Kemudian pada 1948, Iding Soemita mengubah nama organisasi Persatuan Indonesia menjadi Kaoem Tani Persatoean Indonesia (KTPI), sekaligus dideklarasikan sebagai partai politik.

Kaoem Tani Persatoean Indonesia atau KTPI, pada tahun 1949 ikut menjadi peserta Pemilu Suriname di distrik Commewijne.

Dan pada Pemilu tahun 1949  itu partai KTPI berhasil meraup 2.325 suara sehingga berhasil mendapatkan 2 kursi parlemen dari total 21 kursi.

Sukses masuk parlemen, selanjutnya  Iding Soemita  tak hanya sebatas berjuang untuk kaum buruh tani asal Indonesia saja. Tapi Iding Soemita  juga ikut aktif dalam upaya kemerdekaan Suriname. Ia aktif terlibat dalam setiap perundingan dengan Belanda terkait kemerdekaan Suriname.

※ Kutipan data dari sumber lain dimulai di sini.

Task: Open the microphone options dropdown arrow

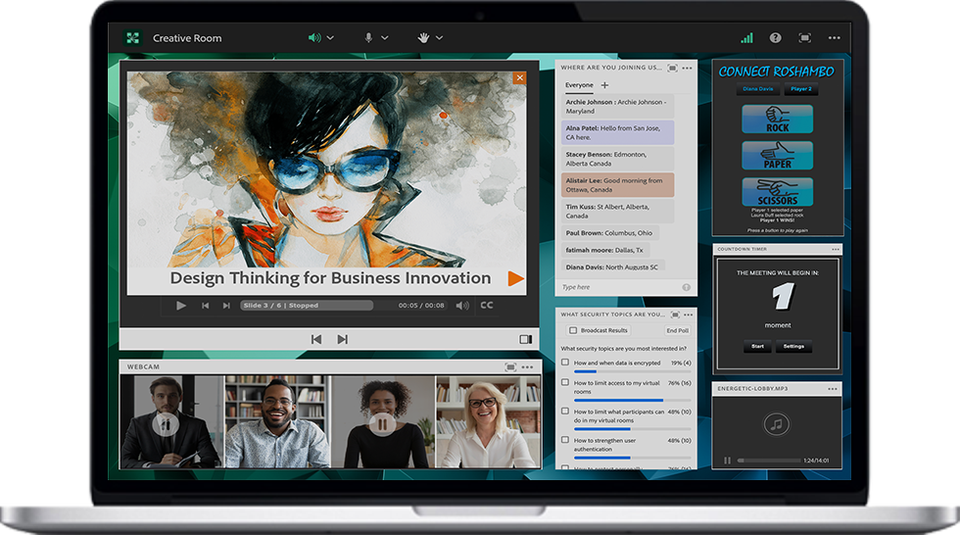Action: click(x=385, y=38)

Perjuangan itu membuahkan hasil. Pemerintah Belanda bersama beberapa wakil dari Suriname menandatangani kesepakatan rencana Belanda mengakhiri penjajahan pada 15 Desember 1954.

Nama Iding Soemita terus berkibar di Suriname sampai akhirnya Suriname menjadi negara berdaulat dan merdeka sepenuhnya pada  25 November 1975.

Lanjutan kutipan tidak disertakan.